How to forbid non-UTF-8 filenames?

Solution 1:

No. You'd either have to modify Linux or the filesystem implementation, or use a pass-through filter filesystem (perhaps implemented with fuse) that enforces the restriction.

It's a nice idea, but probably very difficult to get consensus on:

  • The old-school purists will insist that a filename should be able to be any nul-terminated byte string.
  • Others will say that if you enforce valid UTF-8, you should also go further and forbid other Unicode errors like combining characters without base characters, unassigned code points, and so on.

Solution 2:

zfs has a utf8only mount option that will enforce this.

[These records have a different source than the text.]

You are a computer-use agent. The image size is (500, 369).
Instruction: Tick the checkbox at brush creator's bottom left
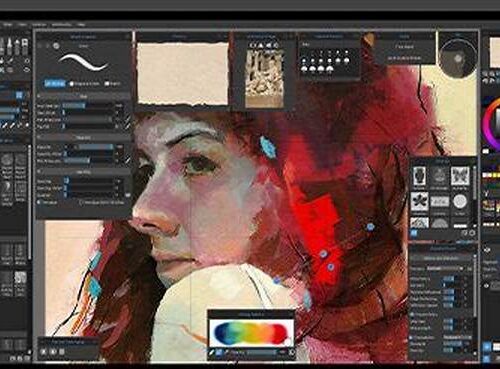(x=39, y=202)
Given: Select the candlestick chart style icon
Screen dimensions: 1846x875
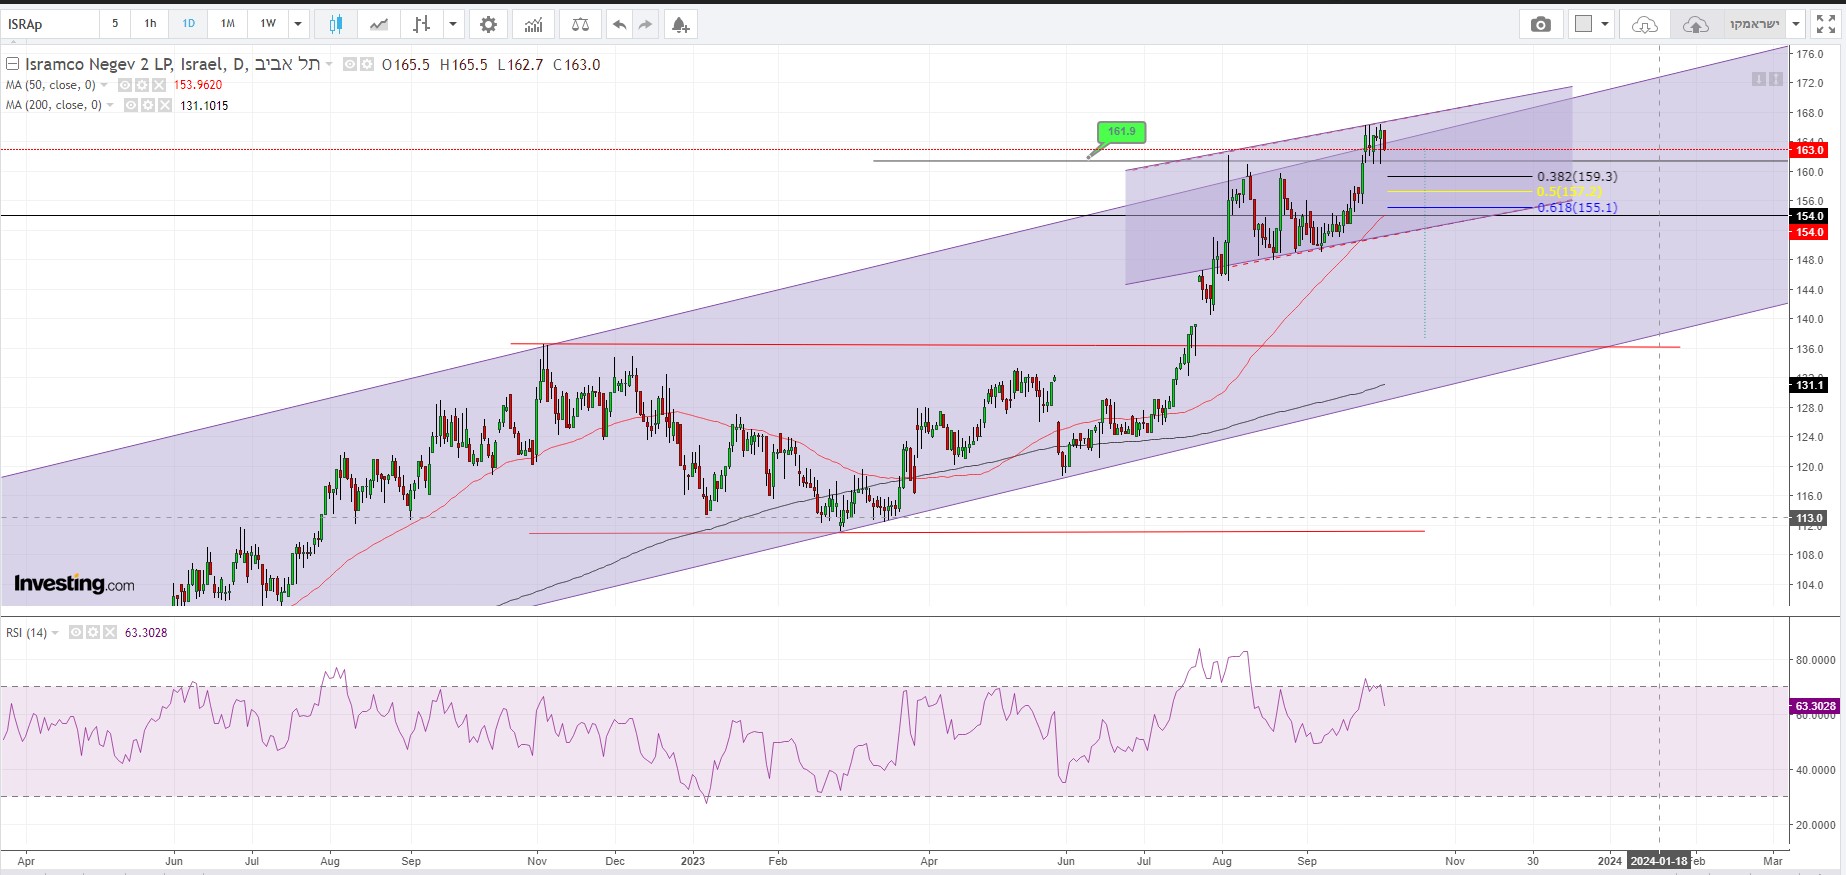Looking at the screenshot, I should 336,24.
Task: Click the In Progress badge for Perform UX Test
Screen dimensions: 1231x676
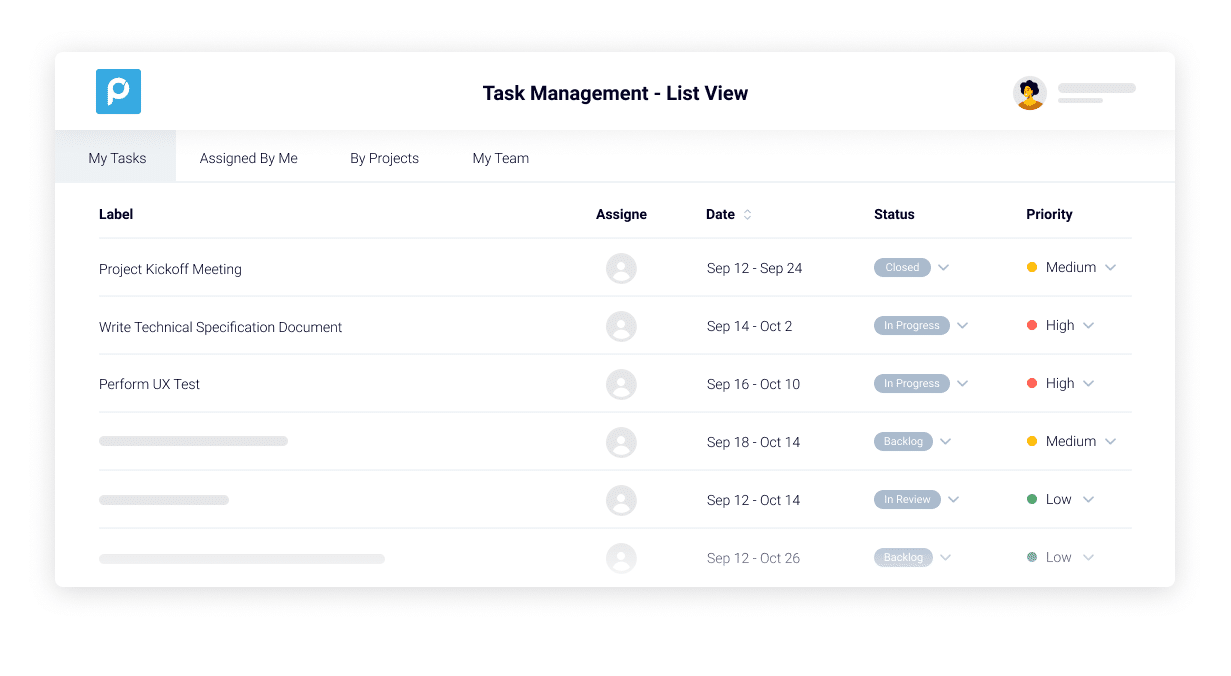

There is a patch to add this to ext4 but it didn't seem to get much response.

Solution 3:

The filesystem itself (and by extension the linux filesystem layer) allows any character in a filename other than null and /. Modifying the driver to remove support for such names is theoretically possible, but might create unwanted side-effects: for example, what happens when you mount a filesystem that already has such files? Are they invisible? Do you get a kernel panic? Do you escape those names on display? And if you do escape the names, does that break any userland tools or make certain files inaccessible? [see "rootkit"]. Also, forking the OS means you have to manually rebuild for each kernel update and apply your patch accordingly -- a bit annoying.

If you do want to go ahead with it, though, the easiest way to do so is to create FUSE layer. It does adversely affect performance, but certainly it's the easiest way to get started and test your idea. You could read the documentation and write such a program in just a few hours.